REQUIREMENT »
Look below for the line that contains "Switch to the CMS tab" and the line that contains "Click the MRZ passport icon", then restate both of them and every line in between, exactly. No picture goes in the copy.

Collected data entries:
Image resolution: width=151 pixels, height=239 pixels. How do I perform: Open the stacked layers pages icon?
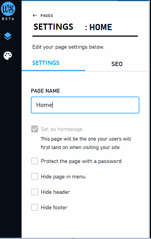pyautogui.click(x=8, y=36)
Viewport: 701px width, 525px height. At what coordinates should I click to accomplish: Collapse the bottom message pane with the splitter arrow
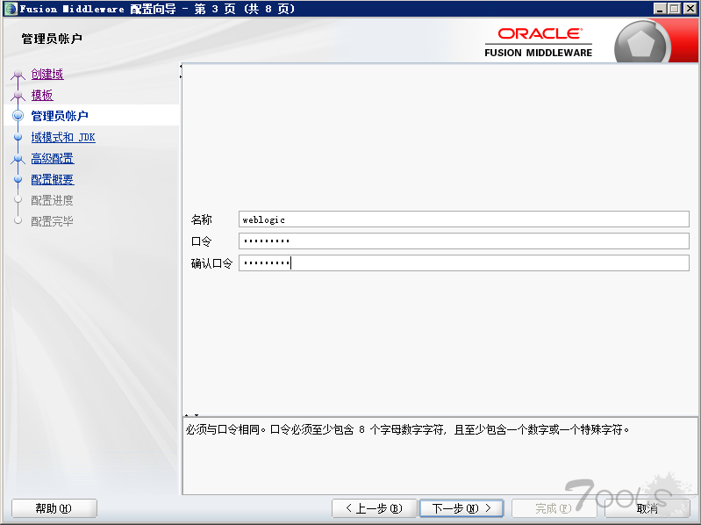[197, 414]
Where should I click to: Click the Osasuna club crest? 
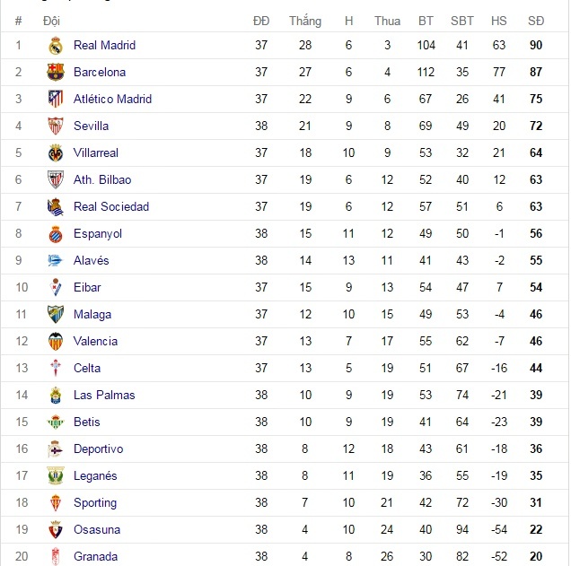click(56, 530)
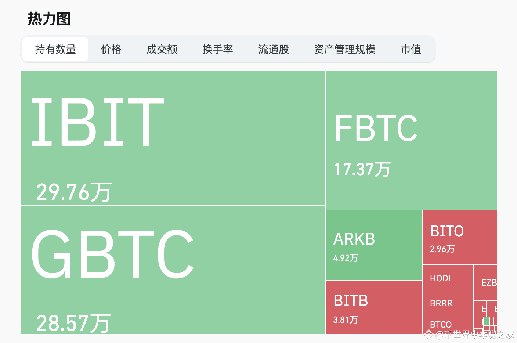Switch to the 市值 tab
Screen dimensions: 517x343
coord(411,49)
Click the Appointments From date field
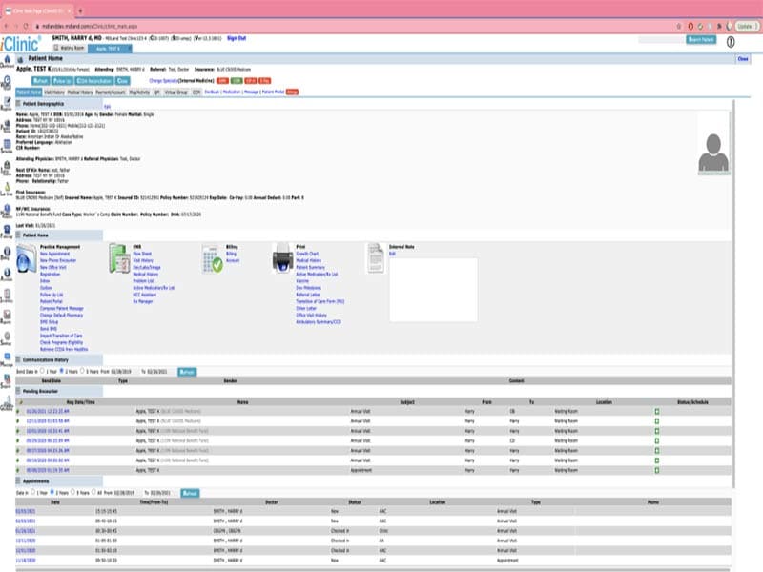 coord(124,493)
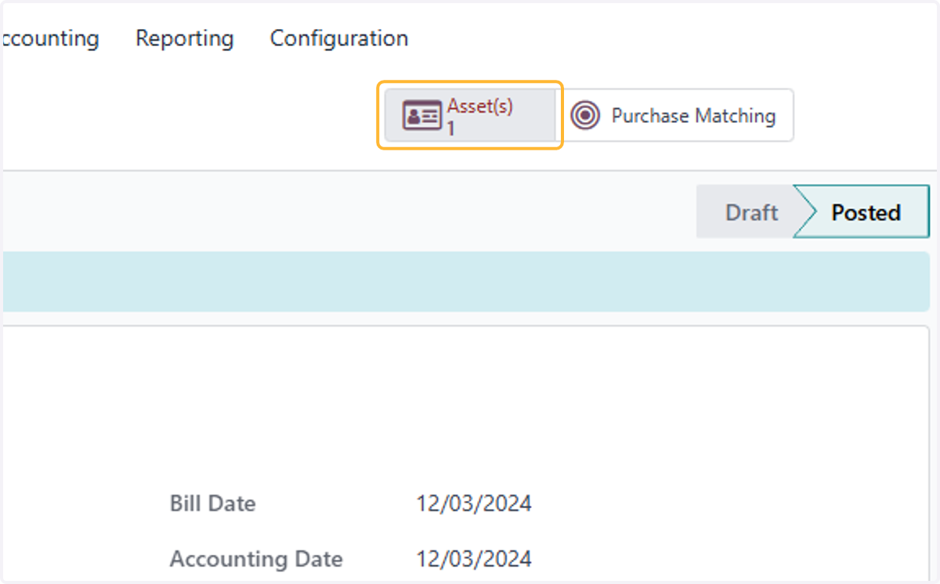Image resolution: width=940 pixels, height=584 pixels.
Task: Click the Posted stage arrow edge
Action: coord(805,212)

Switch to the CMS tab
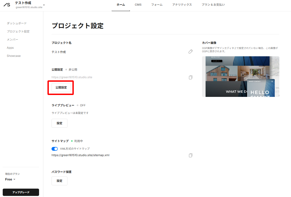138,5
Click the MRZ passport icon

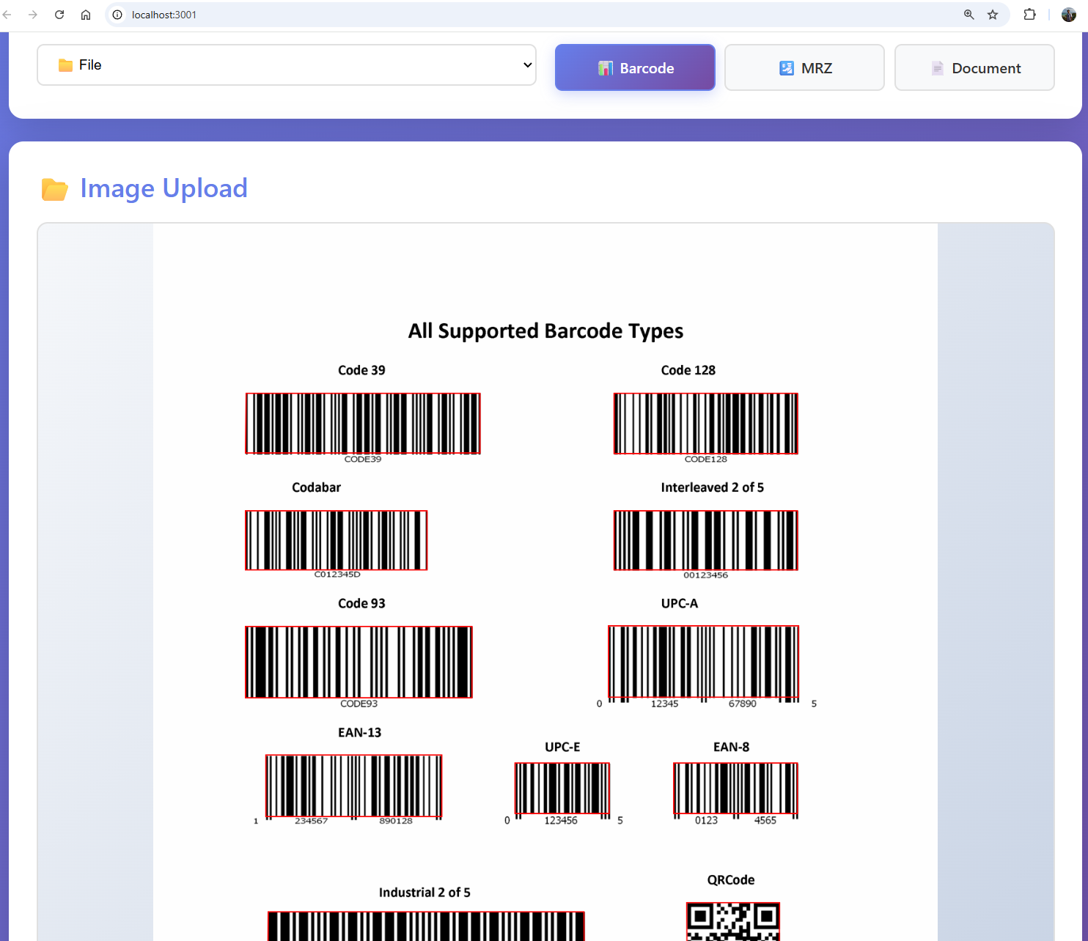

==

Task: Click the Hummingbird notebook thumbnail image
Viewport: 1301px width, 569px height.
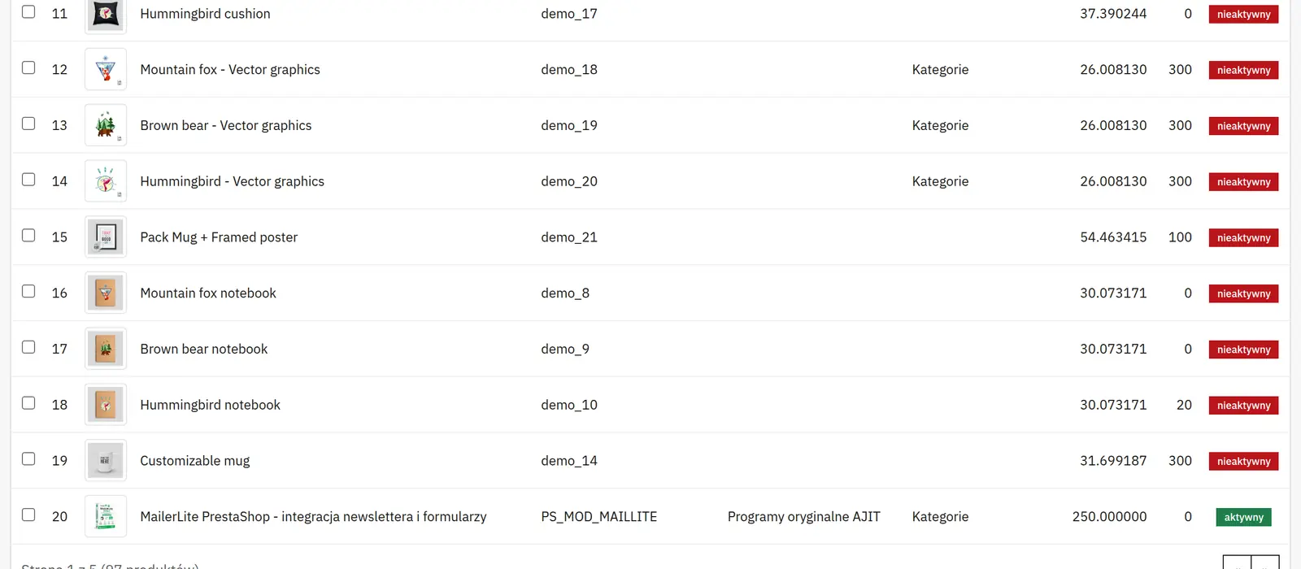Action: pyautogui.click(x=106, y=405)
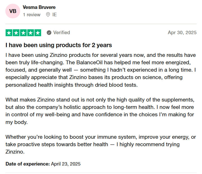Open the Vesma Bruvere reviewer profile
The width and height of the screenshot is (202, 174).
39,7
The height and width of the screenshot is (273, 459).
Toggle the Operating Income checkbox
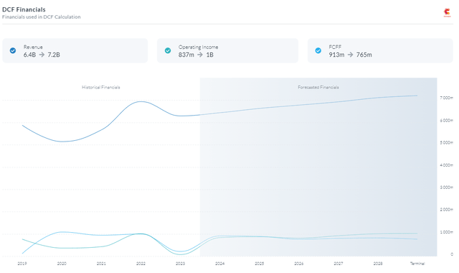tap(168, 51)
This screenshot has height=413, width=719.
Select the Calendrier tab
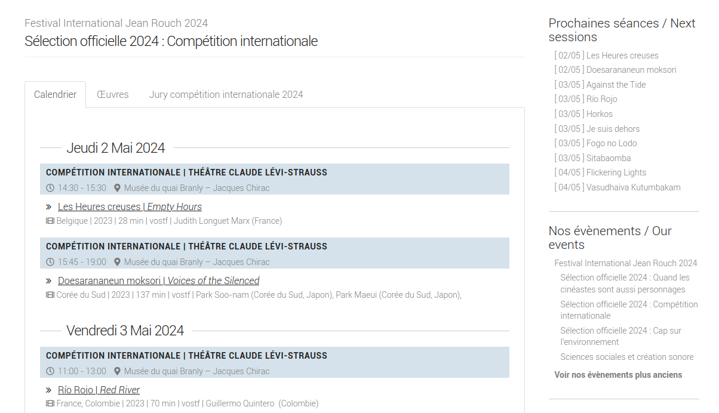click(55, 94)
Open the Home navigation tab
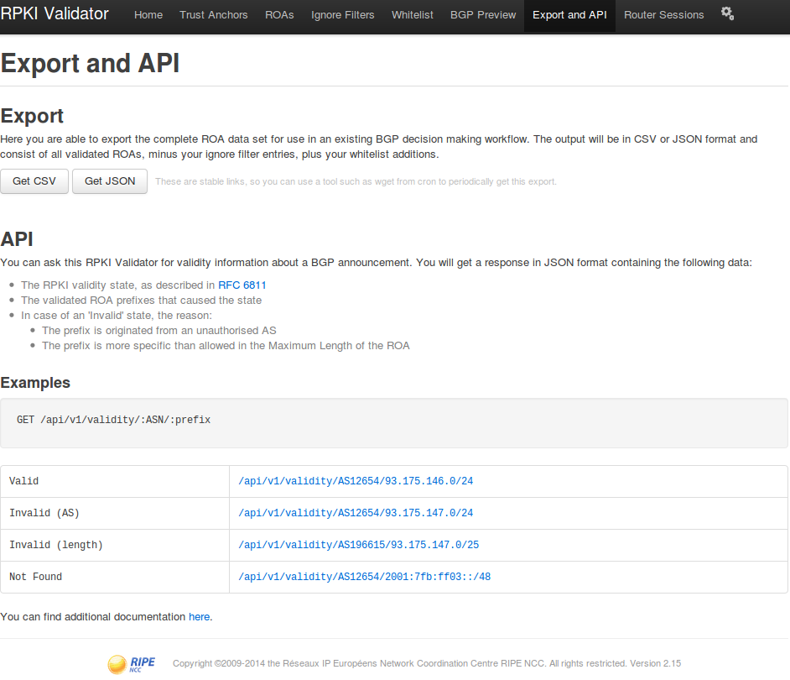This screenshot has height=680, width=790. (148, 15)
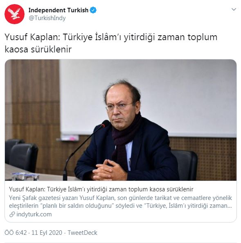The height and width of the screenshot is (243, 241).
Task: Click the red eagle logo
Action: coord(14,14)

EXERCISE RESPONSE »
Switch to the CMS tab
138,5
Click the MRZ passport icon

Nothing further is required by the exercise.